Description of the task
Rewrite the forum thread from "I suggest you" up to and including "validation around it.", putting "search" in place of "grep".

___ Text extract

Re: how to localise a problem?
by greengaroo (Hermit) on Nov 26, 2012 at 15:10 UTC

    I suggest you create Unit Test scripts using Test::More. You could create different scenarios and test the functions from your modules.

    The error "Argument list too long" sounds like you pass too many arguments to a function. Have you tried a grep to find where this exact error message comes from? Maybe it comes from one of the CPAN modules you are using!

    If you find the source of the message, then look in your code where you call that function and put some extra validation around it.

    Testing never proves the absence of faults, it only shows their presence.
Re: how to localise a problem?
by pvaldes (Chaplain) on Nov 27, 2012 at 10:56 UTC

    Grapviz is unable to manage very big plots normally, and crashes in this situation with a similar error message. This software does lots and lots of calculus repeatedly eating a lot of memory.

    Can we see some code? You probably are using the wrong graphviz option

    The binary is /usr/bin/dot

    Ok, enough, wrong option. If your plot has more than 100 nodes try instead, sfdp

      Thanks for that. Do you have any links to reports about Graphviz crashes with similar messages? That could be very helpful.

      Most of my graphs are pretty small (less than ten nodes). And which one fails seems to be random, and more importantly, it works perfectly and is not unusual when it is retried. So I don't think it is a data-dependent Graphviz error. The dot files look sensible.

______
___ Listed entries

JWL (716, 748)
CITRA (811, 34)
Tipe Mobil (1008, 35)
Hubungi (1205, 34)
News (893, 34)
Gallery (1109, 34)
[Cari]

______

Complete output
I suggest you create Unit Test scripts using Test::More. You could create different scenarios and test the functions from your modules.

    The error "Argument list too long" sounds like you pass too many arguments to a function. Have you tried a search to find where this exact error message comes from? Maybe it comes from one of the CPAN modules you are using!

    If you find the source of the message, then look in your code where you call that function and put some extra validation around it.